SELECTION:

The small inner diameter portion 433 has a column shape space, which is placed in the inside of the small inner diameter portion 433 and has an inner diameter that is smaller than the inner diameter of the receiving space 430 of the intermediate inner diameter portion 432. Furthermore, the small inner diameter portion 433 is formed such that the inner diameter of the receiving space 430 of the small inner diameter portion 433 is smaller than the outer diameter of the end portion 521 of the shaft 52. The column shape space, which is located in the inside of the small inner diameter portion 433, forms a portion of the receiving space 430. The small inner diameter portion 433 is connected to an end part of the intermediate inner diameter portion 432, which is opposite from an end part of the intermediate inner diameter portion 432 connected to the large inner diameter portion 431. The small inner diameter portion 433 forms the receiving space 430 and includes a bottom wall 434, which extends generally perpendicular to the rotational axis O of the shaft 52.

An inner wall 437 serves as a first tubular portion inner wall and forms the receiving space 430 in the inside of the intermediate inner diameter portion 432. An inner wall 438 serves as a second tubular portion inner wall and forms the receiving space 430 in the small inner diameter portion 433. The inner wall 437 and the inner wall 438 are connected to each other through a connection wall 439, which serves as a tilted wall. The connection wall 439 is formed to be tilted relative to the rotational axis O of the shaft 52 and extends along an upside end surface 523 (a shape of the end surface 523) of the end portion 521 of the shaft 52. Specifically, the end surface 523 of the end portion 521 of the shaft 52 is configured into a semi-spherical surface that is tapered toward the small inner diameter portion 433. An inner peripheral surface of the connection wall 439 forms a tapered surface that is tapered from the inner wall 437 of the intermediate inner diameter portion 432 toward the inner wall 438 of the small inner diameter portion 433. Here, it should be noted that although a cross section of the connection wall 439 shown in FIG. 3 is linearly tapered, the cross section of the connection wall 439 may be tapered in a form of a curved surface in conformity with the shape of the end surface 523, which is in the form of the semispherical surface, of the end portion 521 of the shaft 52.

A connecting portion 44 is a portion that connects between the base portion 41 and the bearing receiving portion 43 on a radially outer side of the small inner diameter portion 433 of the bearing receiving portion 43. As shown in FIG. 2, a thickness of the connecting portion 44, which is measured in the axial direction of the rotational axis O of the shaft 52, is smaller than a thickness of the base portion 41 and a thickness of the bearing receiving portion 43 and is set to be a thickness that can withstand a pressure of the fuel in the housing 20.

The motor arrangement 3 includes the stator 10, a rotor 50 and the shaft 52. The motor arrangement 3 is a brushless motor. When an electric power is supplied to the stator 10, a magnetic field is generated at the stator 10. Thereby, the rotor 50 is rotated together with the shaft 52.

PROVIDED INFORMATION:

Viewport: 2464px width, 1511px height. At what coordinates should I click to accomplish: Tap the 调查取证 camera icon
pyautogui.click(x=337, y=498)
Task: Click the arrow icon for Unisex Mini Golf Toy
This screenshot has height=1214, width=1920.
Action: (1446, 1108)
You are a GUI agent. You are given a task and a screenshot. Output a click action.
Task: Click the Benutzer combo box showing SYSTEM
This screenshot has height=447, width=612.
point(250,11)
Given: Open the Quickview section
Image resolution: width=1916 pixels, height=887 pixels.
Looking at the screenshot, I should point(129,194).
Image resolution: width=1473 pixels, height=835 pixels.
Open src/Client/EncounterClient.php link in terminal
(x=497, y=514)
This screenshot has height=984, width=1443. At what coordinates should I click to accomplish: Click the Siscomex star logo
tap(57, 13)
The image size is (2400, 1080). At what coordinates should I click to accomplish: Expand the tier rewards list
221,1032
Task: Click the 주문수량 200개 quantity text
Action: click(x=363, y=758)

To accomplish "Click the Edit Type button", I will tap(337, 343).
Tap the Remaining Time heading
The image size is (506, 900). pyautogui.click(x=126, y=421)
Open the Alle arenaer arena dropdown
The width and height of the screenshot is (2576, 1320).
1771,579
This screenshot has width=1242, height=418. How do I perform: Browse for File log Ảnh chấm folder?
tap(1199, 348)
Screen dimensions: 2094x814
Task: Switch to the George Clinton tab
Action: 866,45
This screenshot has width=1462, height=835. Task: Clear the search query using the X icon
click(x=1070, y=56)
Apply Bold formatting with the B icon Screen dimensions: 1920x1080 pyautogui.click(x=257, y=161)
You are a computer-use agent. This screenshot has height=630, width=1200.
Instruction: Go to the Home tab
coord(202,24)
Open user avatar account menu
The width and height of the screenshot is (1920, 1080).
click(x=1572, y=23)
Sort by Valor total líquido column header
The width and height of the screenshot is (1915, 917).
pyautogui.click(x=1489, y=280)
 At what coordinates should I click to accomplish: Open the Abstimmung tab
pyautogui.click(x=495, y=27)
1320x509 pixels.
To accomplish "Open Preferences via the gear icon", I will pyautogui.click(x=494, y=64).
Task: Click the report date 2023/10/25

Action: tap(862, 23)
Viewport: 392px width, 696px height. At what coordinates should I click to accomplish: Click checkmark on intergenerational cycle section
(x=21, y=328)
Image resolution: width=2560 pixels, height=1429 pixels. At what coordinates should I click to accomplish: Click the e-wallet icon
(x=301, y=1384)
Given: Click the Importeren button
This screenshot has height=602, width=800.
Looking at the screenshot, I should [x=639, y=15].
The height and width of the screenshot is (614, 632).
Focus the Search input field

GOAL:
Reproduce word for word the stretch from "A connecting portion" through "the housing 20." in the passage on the bearing receiving portion. None of this work draws on the records.

RESPONSE:
A connecting portion 44 is a portion that connects between the base portion 41 and the bearing receiving portion 43 on a radially outer side of the small inner diameter portion 433 of the bearing receiving portion 43. As shown in FIG. 2, a thickness of the connecting portion 44, which is measured in the axial direction of the rotational axis O of the shaft 52, is smaller than a thickness of the base portion 41 and a thickness of the bearing receiving portion 43 and is set to be a thickness that can withstand a pressure of the fuel in the housing 20.